## Exercise
Every line from the one that contains "[My Rockford Guide] (131, 92)" to the end of the records must be restated word for word. No other line belongs in the answer.

## Data provided

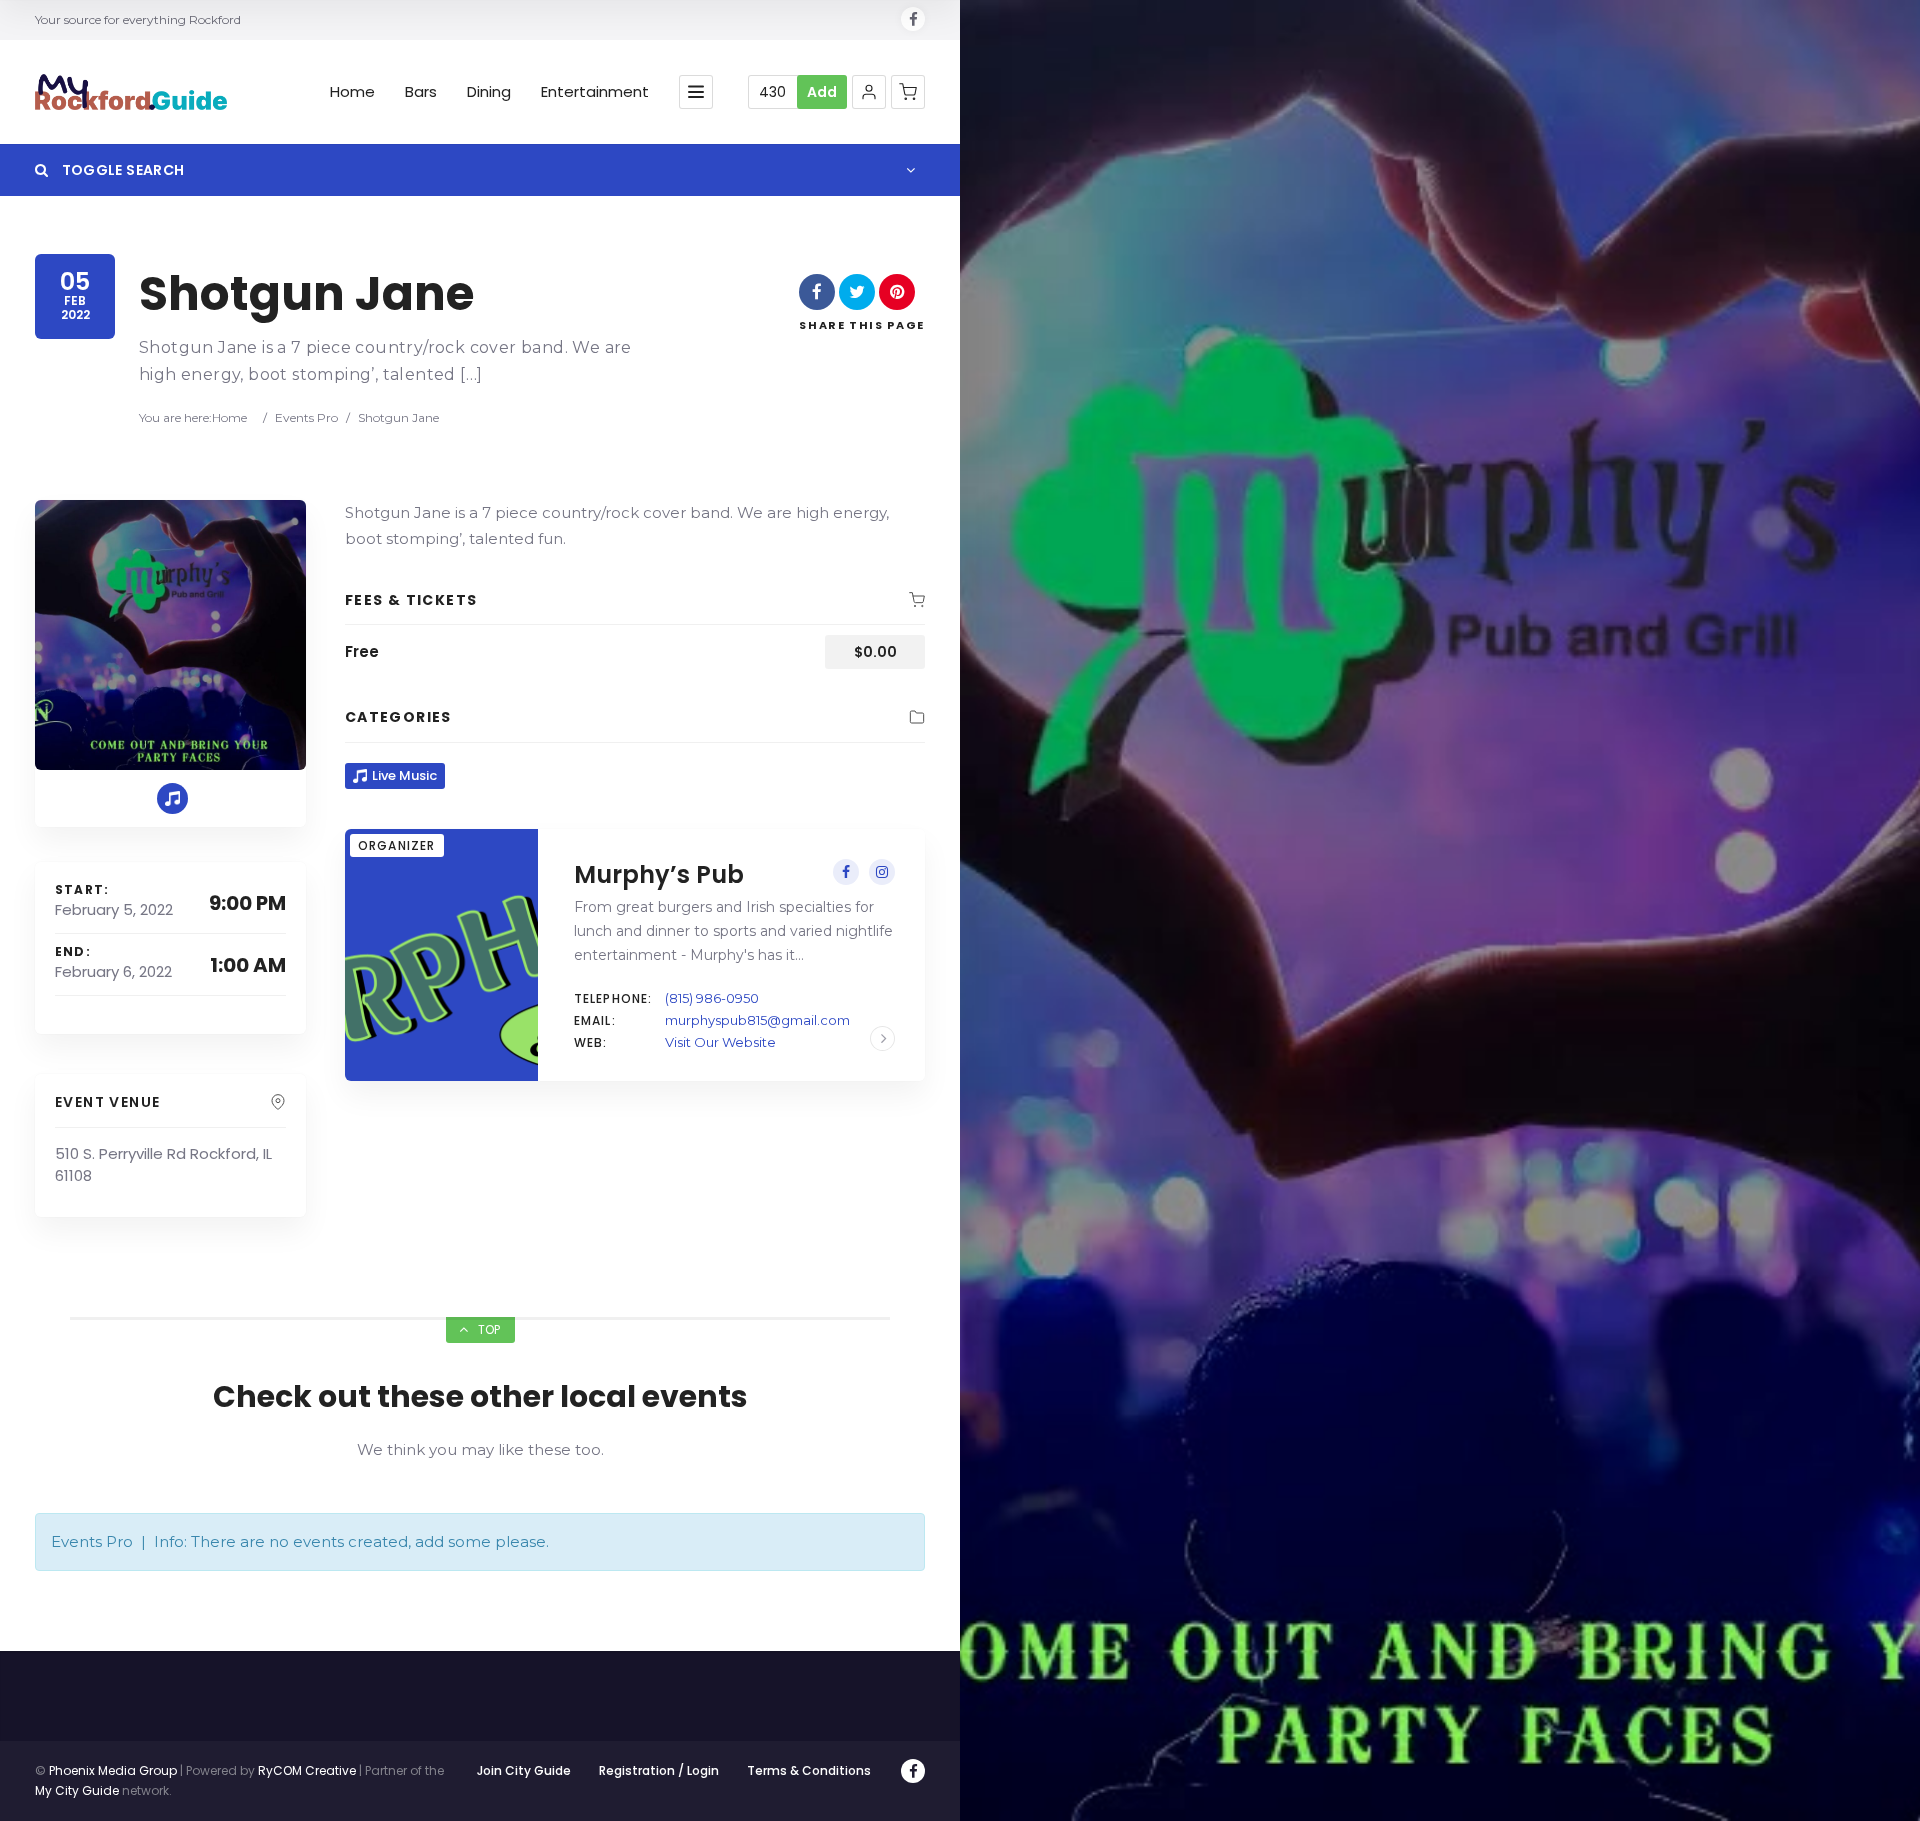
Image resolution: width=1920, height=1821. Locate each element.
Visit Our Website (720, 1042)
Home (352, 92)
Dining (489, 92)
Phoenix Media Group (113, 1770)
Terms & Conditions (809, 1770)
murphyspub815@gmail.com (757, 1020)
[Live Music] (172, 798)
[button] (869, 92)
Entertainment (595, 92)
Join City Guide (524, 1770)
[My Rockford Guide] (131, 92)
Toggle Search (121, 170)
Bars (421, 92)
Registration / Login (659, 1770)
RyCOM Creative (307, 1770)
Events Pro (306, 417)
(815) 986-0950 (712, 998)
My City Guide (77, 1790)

## Exercise solution
[My Rockford Guide] (131, 92)
Toggle Search (121, 170)
Bars (421, 92)
Registration / Login (659, 1770)
RyCOM Creative (307, 1770)
Events Pro (306, 417)
(815) 986-0950 (712, 998)
My City Guide (77, 1790)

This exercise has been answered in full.